=== DATA ===
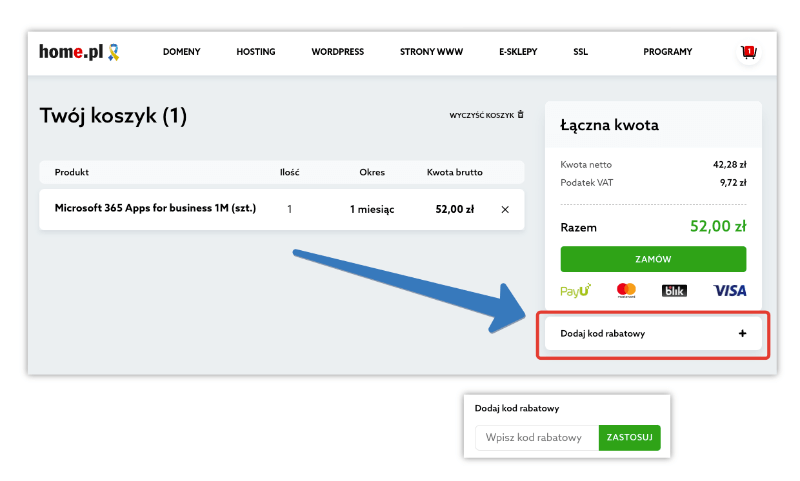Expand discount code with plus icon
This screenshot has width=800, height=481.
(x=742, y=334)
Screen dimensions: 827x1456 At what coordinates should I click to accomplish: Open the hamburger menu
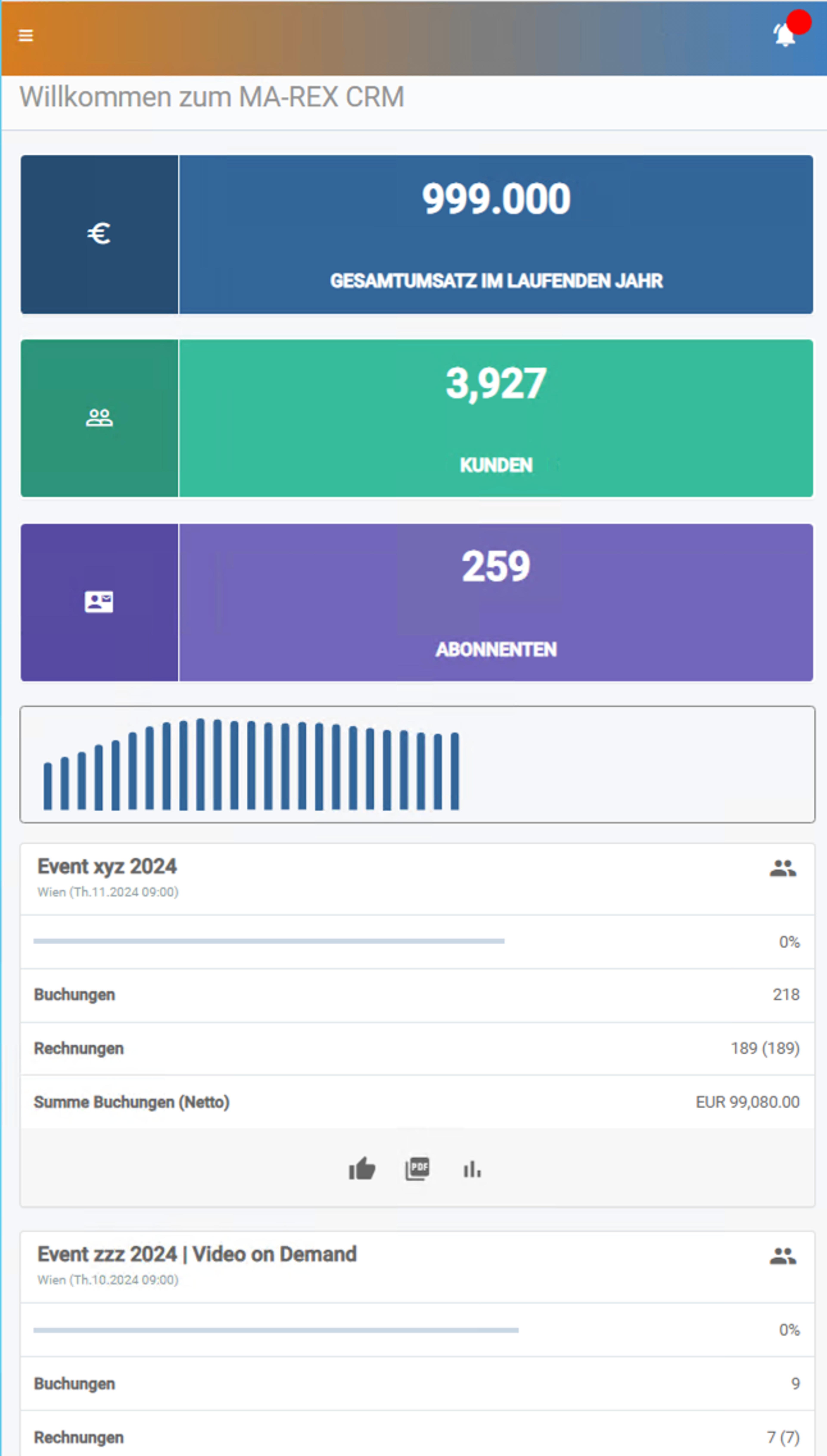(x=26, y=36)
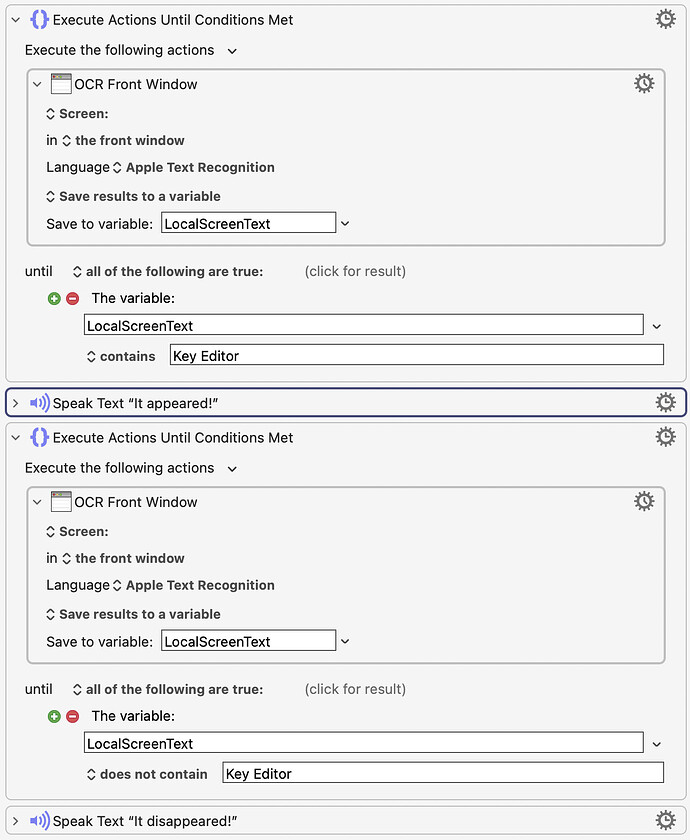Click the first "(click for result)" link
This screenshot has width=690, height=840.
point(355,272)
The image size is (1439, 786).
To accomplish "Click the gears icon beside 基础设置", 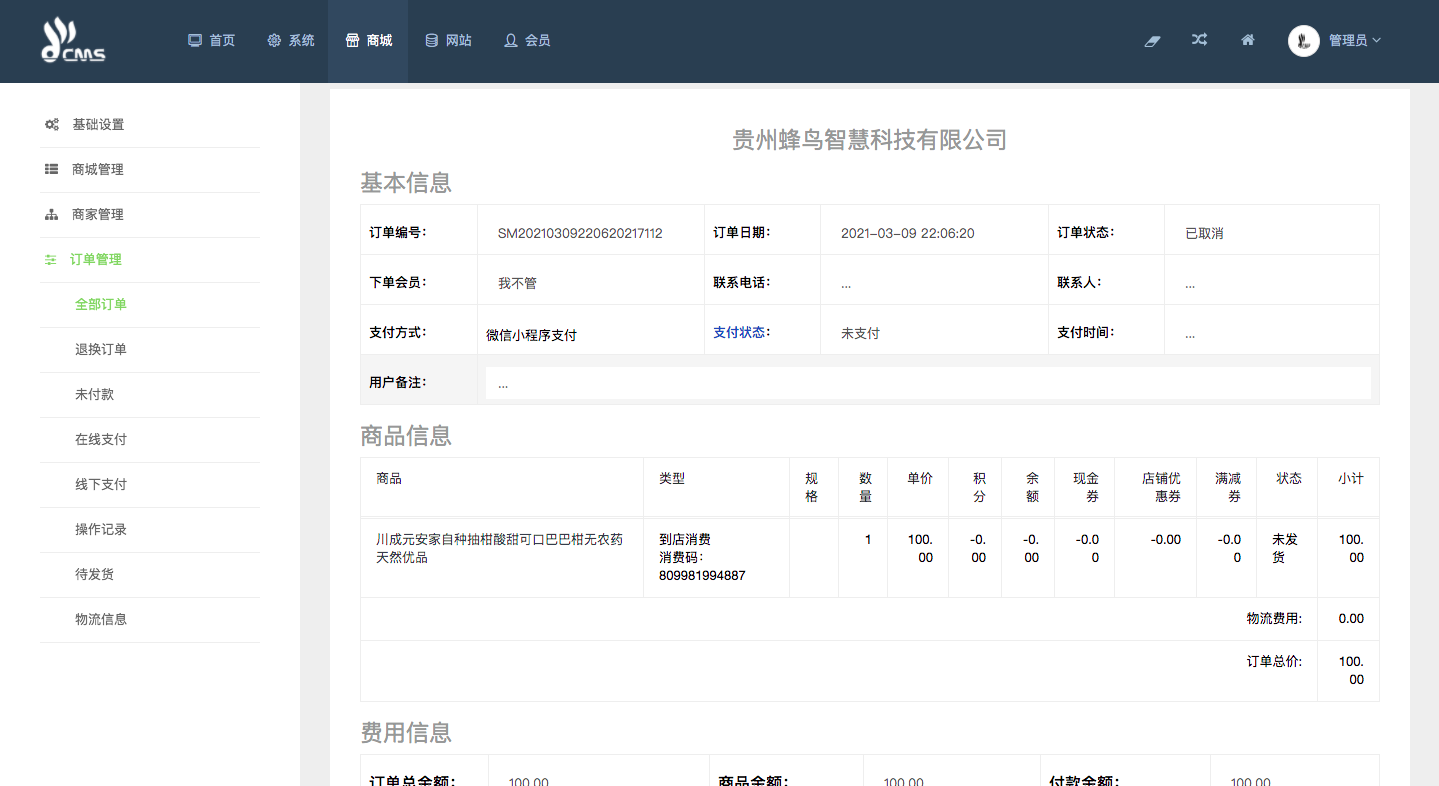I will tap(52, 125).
===
■ **WHAT TO DO**: Exactly the lines starting at the one above with "Screen dimensions: 827x1456" and ending at the one with "The image size is (1439, 786)." should be printed, and nothing else. Omit the pictures.

■ **RESPONSE FOR THIS EXERCISE**:
Screen dimensions: 827x1456 At what coordinates should I click to accomplish: Open the hamburger menu
(x=26, y=36)
Click the first "(click for result)" link
This screenshot has width=690, height=840.
point(355,272)
The image size is (1439, 786).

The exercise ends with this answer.